* _Required work_:
Please copy out each of these lines word for word.

* _Exercise inputs_:

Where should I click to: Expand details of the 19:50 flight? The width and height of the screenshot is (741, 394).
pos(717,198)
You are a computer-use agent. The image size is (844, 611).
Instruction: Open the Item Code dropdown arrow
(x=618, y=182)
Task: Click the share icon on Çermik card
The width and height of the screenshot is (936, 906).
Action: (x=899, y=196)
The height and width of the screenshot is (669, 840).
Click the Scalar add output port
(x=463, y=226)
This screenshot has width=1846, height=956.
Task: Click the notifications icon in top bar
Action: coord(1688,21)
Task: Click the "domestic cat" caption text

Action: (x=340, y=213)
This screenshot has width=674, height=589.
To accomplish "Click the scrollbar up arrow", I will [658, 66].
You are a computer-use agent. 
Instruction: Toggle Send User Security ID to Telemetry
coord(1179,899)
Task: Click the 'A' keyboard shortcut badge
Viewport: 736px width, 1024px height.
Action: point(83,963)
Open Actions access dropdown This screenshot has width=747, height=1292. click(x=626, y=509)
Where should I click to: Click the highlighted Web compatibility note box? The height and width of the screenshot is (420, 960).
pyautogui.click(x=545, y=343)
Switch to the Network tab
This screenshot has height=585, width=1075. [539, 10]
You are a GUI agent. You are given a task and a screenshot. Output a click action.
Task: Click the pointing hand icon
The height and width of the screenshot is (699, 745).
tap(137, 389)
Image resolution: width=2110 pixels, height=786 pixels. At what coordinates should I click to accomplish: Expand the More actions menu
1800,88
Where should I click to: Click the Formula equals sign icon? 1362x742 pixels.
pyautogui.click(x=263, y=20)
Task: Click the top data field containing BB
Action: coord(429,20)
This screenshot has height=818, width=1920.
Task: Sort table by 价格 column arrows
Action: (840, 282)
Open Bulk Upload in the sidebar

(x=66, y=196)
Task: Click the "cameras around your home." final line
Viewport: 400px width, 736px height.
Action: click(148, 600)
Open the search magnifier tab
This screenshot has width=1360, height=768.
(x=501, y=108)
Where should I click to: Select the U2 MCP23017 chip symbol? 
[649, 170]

* _Right answer_:
Where should I click to: Expand details of the 19:50 flight? The width and height of the screenshot is (741, 394).
pos(717,198)
You are a computer-use agent. The image size is (844, 611).
Instruction: Open the Item Code dropdown arrow
(x=618, y=182)
Task: Click the share icon on Çermik card
The width and height of the screenshot is (936, 906).
Action: (x=899, y=196)
The height and width of the screenshot is (669, 840).
Click the Scalar add output port
(x=463, y=226)
This screenshot has width=1846, height=956.
Task: Click the notifications icon in top bar
Action: coord(1688,21)
Task: Click the "domestic cat" caption text

Action: (x=340, y=213)
This screenshot has width=674, height=589.
To accomplish "Click the scrollbar up arrow", I will [658, 66].
You are a computer-use agent. 
Instruction: Toggle Send User Security ID to Telemetry
coord(1179,899)
Task: Click the 'A' keyboard shortcut badge
Viewport: 736px width, 1024px height.
Action: point(83,963)
Open Actions access dropdown This screenshot has width=747, height=1292. click(x=626, y=509)
Where should I click to: Click the highlighted Web compatibility note box? The height and width of the screenshot is (420, 960).
pyautogui.click(x=545, y=343)
Switch to the Network tab
This screenshot has height=585, width=1075. [539, 10]
You are a GUI agent. You are given a task and a screenshot. Output a click action.
Task: Click the pointing hand icon
The height and width of the screenshot is (699, 745).
tap(137, 389)
Image resolution: width=2110 pixels, height=786 pixels. At what coordinates should I click to accomplish: Expand the More actions menu
1800,88
Where should I click to: Click the Formula equals sign icon? 1362x742 pixels.
pyautogui.click(x=263, y=20)
Task: Click the top data field containing BB
Action: coord(429,20)
This screenshot has height=818, width=1920.
Task: Sort table by 价格 column arrows
Action: (840, 282)
Open Bulk Upload in the sidebar

(x=66, y=196)
Task: Click the "cameras around your home." final line
Viewport: 400px width, 736px height.
Action: click(148, 600)
Open the search magnifier tab
This screenshot has width=1360, height=768.
(x=501, y=108)
Where should I click to: Select the U2 MCP23017 chip symbol? 
[649, 170]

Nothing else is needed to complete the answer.